It is hard enough to spend a month living with the same person under one roof. So if you complete an year of doing that, it is certainly cause for celebration. So these celebrations were our motivation for flying to Nepal. It turned out to be an interesting trip, the Himalyan country does have a charm, contributed to by many reasons.
To begin with, it is the first country that I have visited where the Indian rupee has an upper hand over the local currency. After years of watching a bagful of Indian rupee vanish into a handful of dollars or euros, it is exhilarating to find your money being revered and earning for you a thicker wad of notes. The stay seemed cheap (~5000 INR per night for a 5-star), the food seemed cheap (~600 INR for a meal for two!) and the drinks! (150 INR for a Margarita!)
In Kathmandu, we stayed at Yak and Yeti, which is a palace converted to a hotel. The usual fanfare is lower than a 5-star, but I think Nepal is a great place when it comes to service (It may not be efficient, but the service will not be absent). The food was good – we particularly liked the breakfast buffet. The palace has 3 other restaurants, but we stuck to the Sunrise cafe, even though Chimney is supposed to be quite good, but opens only for dinner.
Kathamandu itself is a vibrant city, but very reminiscent of a small Indian town. It looks too similar to feel like a foreign land. Despite being in Himalyas, the day-time temperature is high, and the city is densely populated, not to speak of the chaotic traffic which could put Bombay to shame – or may be not.
We took a taxi to visit the city of Lalitpur, which is better known as Patan. It is a historical city, somewhat like the old parts of Jaipur – with a traditional architecture, rich cultural heritage and scores of jobless people enjoying the sun. On steps of most buildings, and on pavements, you see people chatting, reading, sitting idle, and the place feels so alive that we felt immediately invigorated. We visited a museum, mainly for its architecture – low stairs, rooms leading into each other and into different floors – very interesting.
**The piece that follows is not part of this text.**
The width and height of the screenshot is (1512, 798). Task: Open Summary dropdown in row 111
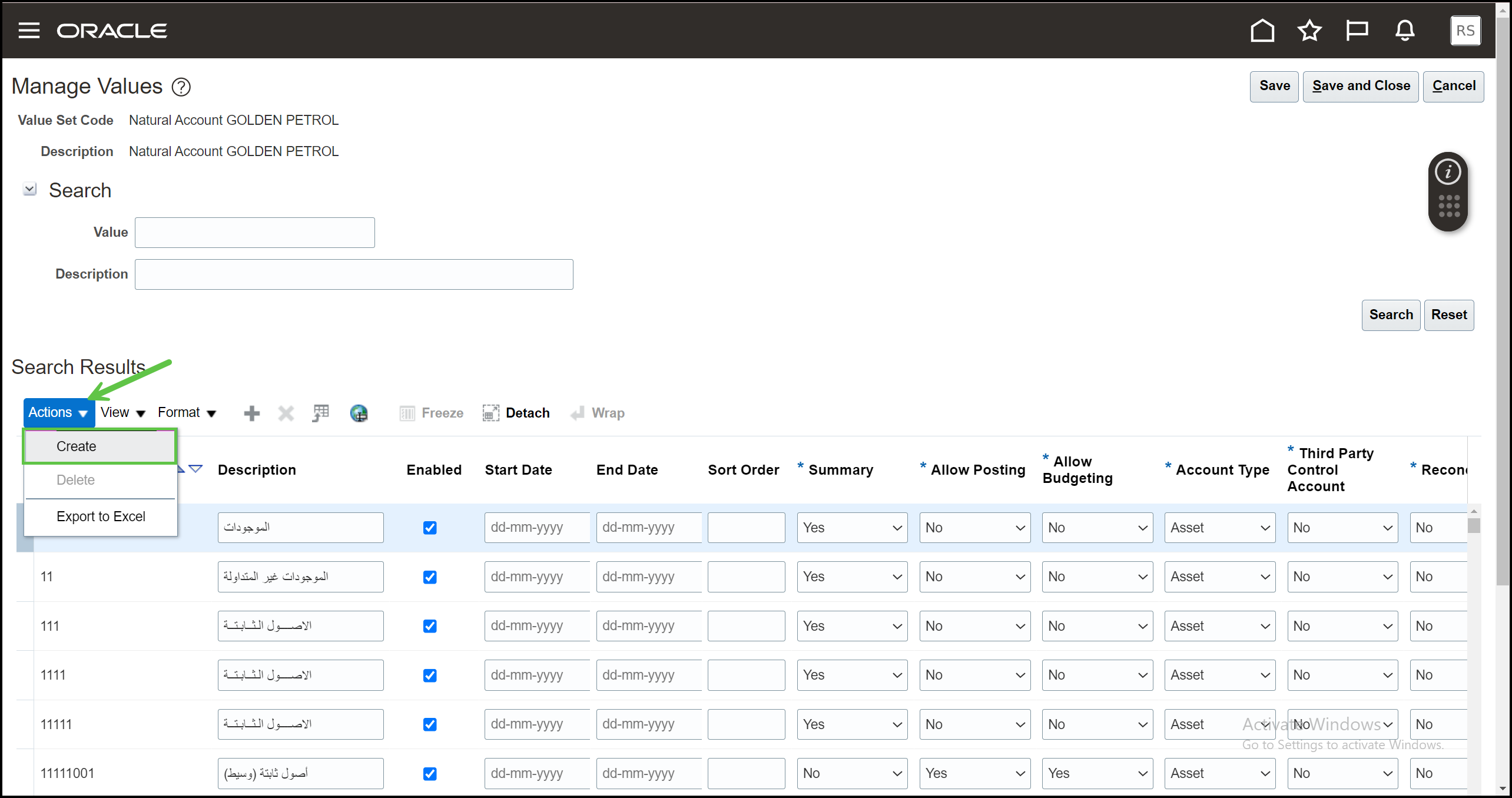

We also visited the famous temple Stupa of Swayambhunath, which offers a very good view of the valley being on a height. Despite the crowds, the place is surprisingly quiet, and it was nice to just stand there for a while.
Next day we took a taxi to go to Nagarkot – a hillstation just an hour’s drive away from Kathmandu- even though at a significantly higher altitude (2000m). More about Nagarkot later – because I think that is a place which deserves a dedicated post.